I also graduated from Jax 2 years ago. I completely agree with the above poster. Does the ED suffer from overcrowding, sure, so does every department in the US. But, that means you get to learn how manage patient flow and have the opportunity to care for as many sick patients as possible before you are out there on your own. I am currently working in another county hospital, teaching situation and I can honestly say that I have a lot easier time working there than many of my colleagues who completed residencies at other top-notch programs. It's not because I have more book knowledge, but I'm used to always having multiple critical patients in the ED and comfortable managing a lot of truly sick patients at once.

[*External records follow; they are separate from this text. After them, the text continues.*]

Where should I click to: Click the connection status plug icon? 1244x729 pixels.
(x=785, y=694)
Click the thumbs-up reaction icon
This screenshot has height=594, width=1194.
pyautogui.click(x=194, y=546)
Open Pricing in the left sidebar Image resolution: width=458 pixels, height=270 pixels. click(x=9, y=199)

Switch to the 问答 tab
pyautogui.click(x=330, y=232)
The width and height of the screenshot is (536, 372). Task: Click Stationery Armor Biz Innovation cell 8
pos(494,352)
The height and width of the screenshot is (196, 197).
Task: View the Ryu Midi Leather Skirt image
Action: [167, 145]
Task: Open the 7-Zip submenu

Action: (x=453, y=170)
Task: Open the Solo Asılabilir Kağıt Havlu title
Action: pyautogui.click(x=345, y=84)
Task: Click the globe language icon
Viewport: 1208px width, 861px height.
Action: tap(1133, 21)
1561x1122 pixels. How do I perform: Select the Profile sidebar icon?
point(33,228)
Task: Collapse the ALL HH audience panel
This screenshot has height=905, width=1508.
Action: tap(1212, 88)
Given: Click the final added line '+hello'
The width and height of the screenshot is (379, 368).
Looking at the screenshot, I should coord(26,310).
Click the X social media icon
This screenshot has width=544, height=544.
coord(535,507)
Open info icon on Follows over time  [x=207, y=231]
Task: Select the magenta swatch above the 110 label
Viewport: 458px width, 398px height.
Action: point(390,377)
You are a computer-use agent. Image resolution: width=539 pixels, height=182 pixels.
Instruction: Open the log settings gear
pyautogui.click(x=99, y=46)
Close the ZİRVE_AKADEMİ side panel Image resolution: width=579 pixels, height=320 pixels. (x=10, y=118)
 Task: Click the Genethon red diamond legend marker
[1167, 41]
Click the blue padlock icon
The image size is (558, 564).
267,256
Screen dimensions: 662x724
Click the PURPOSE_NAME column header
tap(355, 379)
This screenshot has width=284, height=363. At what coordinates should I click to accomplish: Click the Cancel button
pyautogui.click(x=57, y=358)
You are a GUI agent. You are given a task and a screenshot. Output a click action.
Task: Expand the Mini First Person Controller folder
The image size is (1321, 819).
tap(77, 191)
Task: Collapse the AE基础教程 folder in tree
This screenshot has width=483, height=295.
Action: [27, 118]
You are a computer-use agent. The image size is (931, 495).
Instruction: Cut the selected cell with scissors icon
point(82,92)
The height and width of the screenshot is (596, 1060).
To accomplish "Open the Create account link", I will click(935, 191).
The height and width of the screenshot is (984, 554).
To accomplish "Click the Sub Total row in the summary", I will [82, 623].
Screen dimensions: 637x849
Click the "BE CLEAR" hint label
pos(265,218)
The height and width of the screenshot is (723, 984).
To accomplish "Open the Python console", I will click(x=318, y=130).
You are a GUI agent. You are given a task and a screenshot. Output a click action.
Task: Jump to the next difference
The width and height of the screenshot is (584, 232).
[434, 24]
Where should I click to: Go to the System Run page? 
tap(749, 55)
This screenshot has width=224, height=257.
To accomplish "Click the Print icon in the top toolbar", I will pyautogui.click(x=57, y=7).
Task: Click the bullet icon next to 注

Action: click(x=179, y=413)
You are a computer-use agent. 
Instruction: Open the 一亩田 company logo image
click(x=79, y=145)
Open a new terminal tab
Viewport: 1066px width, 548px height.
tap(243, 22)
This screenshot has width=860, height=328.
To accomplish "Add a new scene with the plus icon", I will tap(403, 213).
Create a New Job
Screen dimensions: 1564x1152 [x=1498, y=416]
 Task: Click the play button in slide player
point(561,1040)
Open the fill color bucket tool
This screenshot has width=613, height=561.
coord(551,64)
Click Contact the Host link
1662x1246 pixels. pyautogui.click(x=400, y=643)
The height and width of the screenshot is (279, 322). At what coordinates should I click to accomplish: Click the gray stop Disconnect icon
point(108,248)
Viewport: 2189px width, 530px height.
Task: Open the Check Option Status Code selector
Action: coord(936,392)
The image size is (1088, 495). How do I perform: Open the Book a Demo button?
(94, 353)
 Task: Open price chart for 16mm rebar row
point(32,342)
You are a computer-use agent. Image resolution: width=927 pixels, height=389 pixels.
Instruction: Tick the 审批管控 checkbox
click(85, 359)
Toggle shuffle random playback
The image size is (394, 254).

For those of you who are trauma junkies, you'll get your fix and then some...I think the last numbers I heard were approximately 30% penetrating trauma. Another strength is that the administration is really receptive to resident input when it is constructive regarding curriculum. When we said rotations weren't working, they were dropped and substituted with better learning experiences. The hospital wasn't pretty, we didn't have rotations in Hawaii or waterfalls in the lobby, but they spent the money on important things for training like all of the airway toys (faculty is nationally known for instructing in The Airway Course) and there is now an amazing simulation lab. In general, I thought that the ancillary staff was pretty good for the situation as well. There are faculty who are state and nationally known for activism in EM, the editor of a major EM textbook just retired as dean of GME, renowned Peds EM experts (the color coding kids system is a collaboration of Drs. Broslow and our own Dr. Luten), folks who have been involved with editing national journals...the list goes on. International opportunities are increasing.
If you need someone to assign you 3 chapters of Tintinalli every night and to give you a quiz in conference each week to get you to read, this is not the place for you. I, however, found that I really flourished in the environment. It wasn't easy, but it made me a confident EM physician. I'd do it again in a heartbeat!
Judge for yourself, not based on someone's neurology rotation. Good luck!